Ja, und dann finden wir doch noch die Spur eines alten Handwerks, das früher zu jedem Dorf gehörte. Oswin Kneist, der 1929 nach Abtlöbnitz kam, eine Schmiede einrichtete und 86 Jahre alt wurde, war bereits zu DDR-Zeiten einer der letzten Hufschmiede. „Noch in den 1960er Jahren hat er regelmäßig 68 Arbeitspferde zu beschlagen“, erzählt sein Sohn Roland. Der 72-Jährige hat 1957 in Camburg Hufschmied gelernt und bis 1998 in Abtlöbnitz gearbeitet. Da gehörte die Schmiede erst zur örtlichen LPG, dann zur Agrargesellschaft Prießnitz. Mitunter waren hier bis zu sieben Mann mit Schmiedearbeiten für den Fahrzeugpark, die Stallungen und dem Wohnungsbau beschäftigt. Roland Kneist lässt auch heute das Schmiedefeuer nicht gänzlich ausgehen. Meisel werden gehärtet und geschärft, auch Äxte und Sensen. „Aber das ist jetzt mehr Hobby“, sagt der Rentner, der im übrigen die Schmiede seines Vaters so erhalten hat, wie sie einst war: Mit den alten Maschinen zum Stauchen und Biegen, mit dem hydraulischen Hammer und dem urigen Blasebalg. An den Wänden hängen die unterschiedlichsten Formen von Hufeisen, auch für Ochsen und Ponys neben den Zangen und Hämmern und all den Werkzeugen, die der Schmied so braucht.

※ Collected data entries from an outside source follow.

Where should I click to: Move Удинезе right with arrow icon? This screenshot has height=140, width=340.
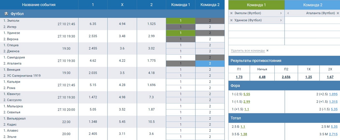[281, 20]
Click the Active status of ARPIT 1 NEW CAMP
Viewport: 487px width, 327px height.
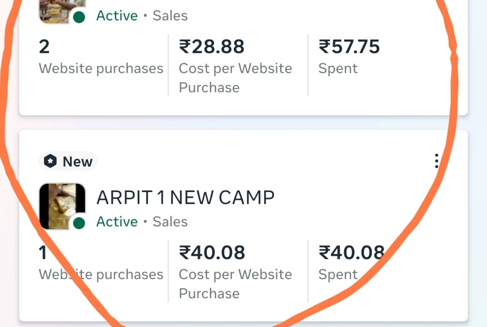click(117, 222)
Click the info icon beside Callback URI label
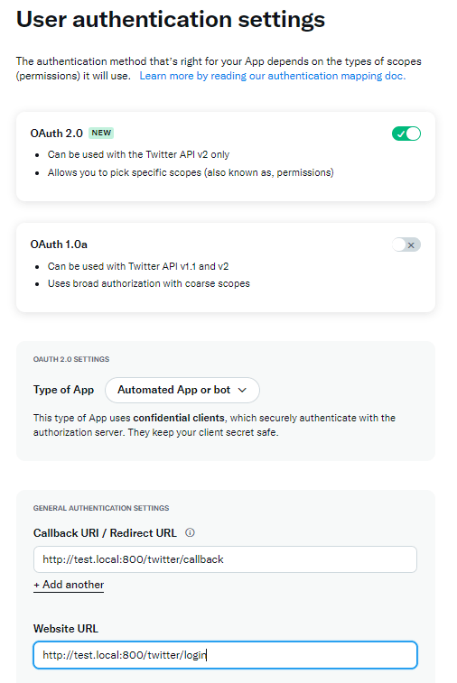457x683 pixels. click(190, 532)
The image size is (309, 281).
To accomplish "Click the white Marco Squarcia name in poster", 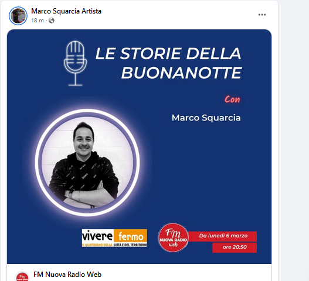I will (206, 118).
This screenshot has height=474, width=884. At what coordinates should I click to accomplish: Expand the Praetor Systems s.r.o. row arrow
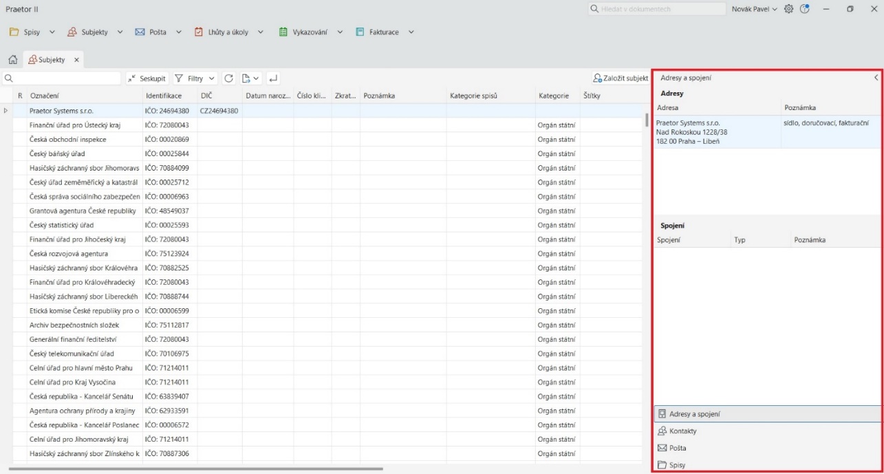point(7,110)
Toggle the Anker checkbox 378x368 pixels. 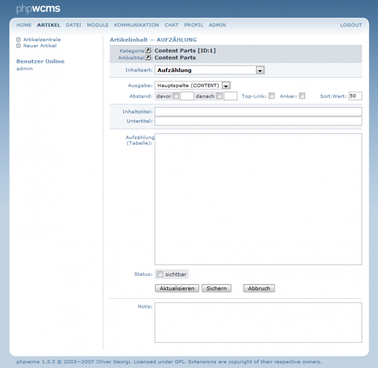(302, 96)
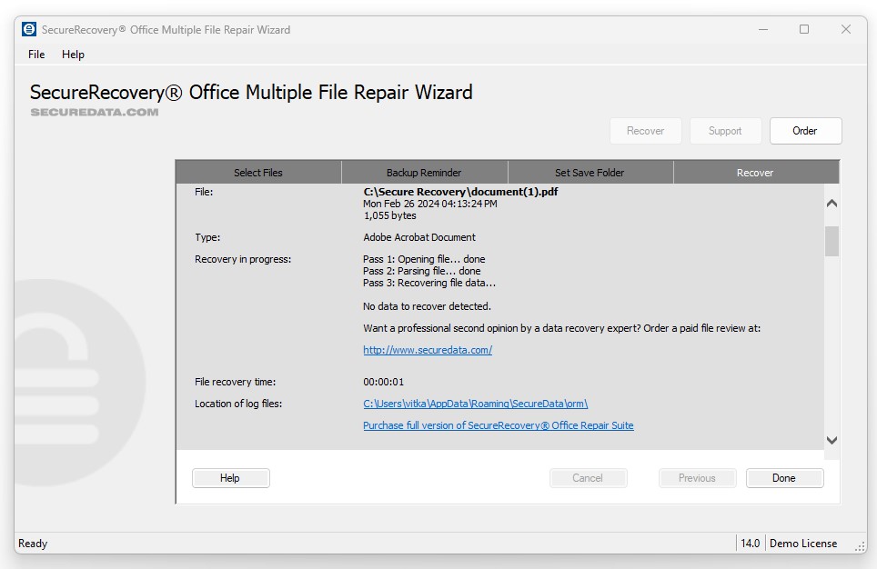
Task: Switch to the Backup Reminder step tab
Action: 424,173
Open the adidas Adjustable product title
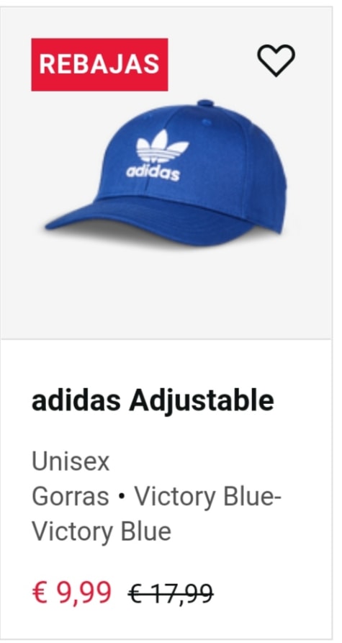The width and height of the screenshot is (342, 643). 153,402
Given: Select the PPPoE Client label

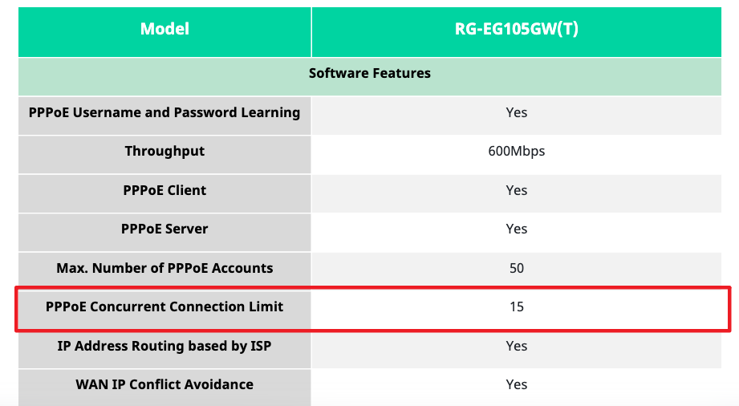Looking at the screenshot, I should click(164, 190).
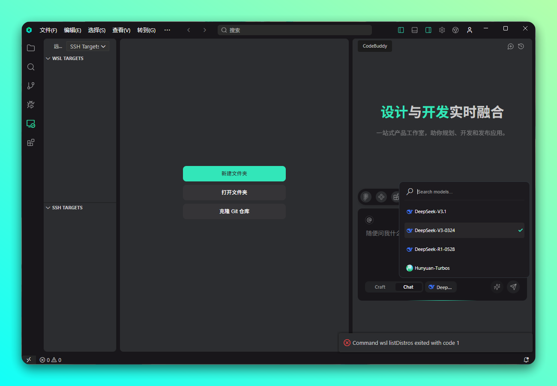Toggle the primary sidebar layout button
The image size is (557, 386).
coord(401,30)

Nun geht’s nach Mollschütz hinter ins Tal. Das ist mit seinen 35 Einwohnern eines der kleinsten Dörfer im Burgenlandkreis. Ein Gebäude mit Geschichte, steht ocker verputzt direkt an der Bundesstraße88 und ist in dieser Gegend auch das letzte Haus, das dicht an der Thüringer Landesgrenze steht. Auf dem weitläufigen Grundstück wohnen in mehreren Gebäuden vier Familien Zimmermann, insgesamt elf Personen. Alles Nachfahren des Müllermeisters Friedrich Zimmermann, der 1848 die Mühle am Mollschützer Bach, die einzige an diesem kleinen Gewässer, gekauft hatte. Eine Bäckerei gehörte dazu und die einst weithin bekannte Gaststätte „Zur frohen Hoffnung“. Diese Fuhrmannsgaststätte war zunächst Ausleihstation für Vorspannpferde, die notwendig waren, um die schweren Wagen bergan über den Mollschützer Berg zu bringen. Dieser Berg war ob seines kurvenreichen Gefälles mit seinem tückischen Kopfsteinpflaster unter den Kraftfahrern bis zur Asphaltierung gefürchtet und ist noch immer bei nassem Wetter umsichtig zu befahren.
Bekannt war der mit Hilfe der Einwohner des Dorfes errichtete Tanzsaal, der größte im weiten Umkreis. 1854 fand hier der erste Tanz statt. In den 1920er Jahren wurde er zum Treffpunkt der Schlagenden Verbindungen der Studenten, die hier ihre Mensuren mit scharfen Klingen austrugen, was im thüringischen Jena verboten, im preußischen Mollschütz aber wohlwollend geduldet wurde. Doch das ist alles Geschichte. 1928 wurde die Mühle geschlossen, in der Gastwirtschaft 1960 das letzte Bier ausgeschenkt und auf dem Saal schon lange nicht mehr getanzt und gefeiert. Interessant schließlich noch: Artur Zimmermann, der letzte Mollschützer Gastwirt, war auch von 1945 bis zur Eingemeindung nach Abtlöbnitz 1954 der einzige Bürgermeister, den das kleine Dorf je gehabt hatte. Und als die Mollschützer LPG gegründet wurde, wählten die Bauern Artur Zimmermann zu ihrem Vorsitzenden. Die Genossenschaft erhielt den Namen seiner einstigen Gastwirtschaft: „Zur frohen Hoffnung“.